DATA IN THIS EXERCISE below:

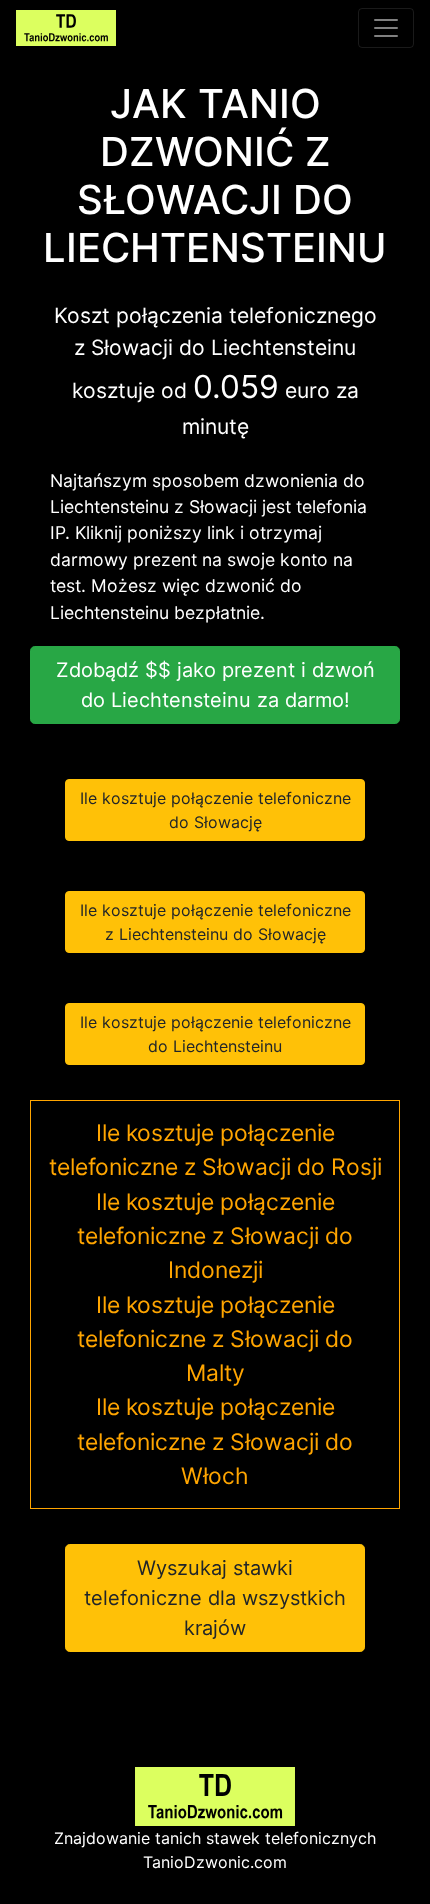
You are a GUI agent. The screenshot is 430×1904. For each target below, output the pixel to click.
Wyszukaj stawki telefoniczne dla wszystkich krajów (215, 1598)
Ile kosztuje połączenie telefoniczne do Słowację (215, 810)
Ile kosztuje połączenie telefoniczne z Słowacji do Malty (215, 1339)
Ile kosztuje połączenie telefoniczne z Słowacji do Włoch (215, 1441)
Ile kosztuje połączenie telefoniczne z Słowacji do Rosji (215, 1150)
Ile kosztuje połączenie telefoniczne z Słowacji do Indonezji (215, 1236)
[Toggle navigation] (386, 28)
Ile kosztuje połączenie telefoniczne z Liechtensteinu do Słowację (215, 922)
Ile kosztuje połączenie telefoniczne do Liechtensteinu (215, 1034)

End of DATA IN THIS EXERCISE.
DATA IN THIS EXERCISE below:

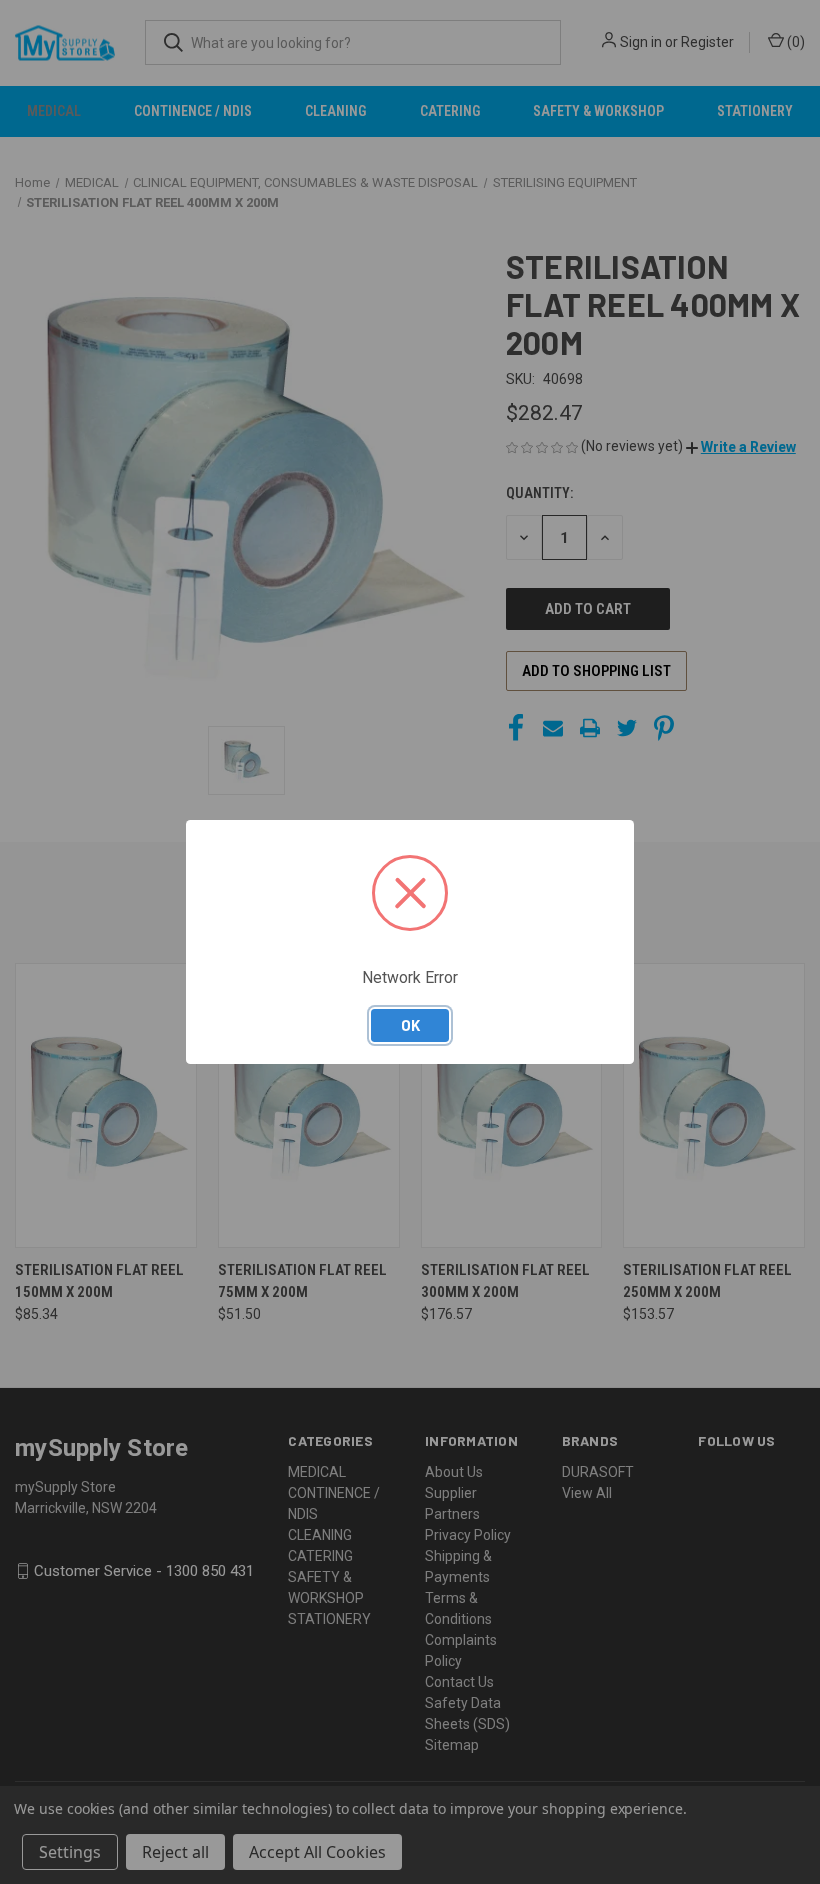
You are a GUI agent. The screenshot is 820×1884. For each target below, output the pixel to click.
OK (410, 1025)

End of DATA IN THIS EXERCISE.

GOAL OF THE EXERCISE - Scan the lines above for "Ile kosztuje połączenie telefoniczne do Słowację" and for "Ile kosztuje połączenie telefoniczne z Słowacji do Włoch". Repeat exactly the line holding each of them and every line in between.

RESULT FOR THIS EXERCISE -
Ile kosztuje połączenie telefoniczne do Słowację (215, 810)
Ile kosztuje połączenie telefoniczne z Słowacji do Malty (215, 1339)
Ile kosztuje połączenie telefoniczne z Słowacji do Włoch (215, 1441)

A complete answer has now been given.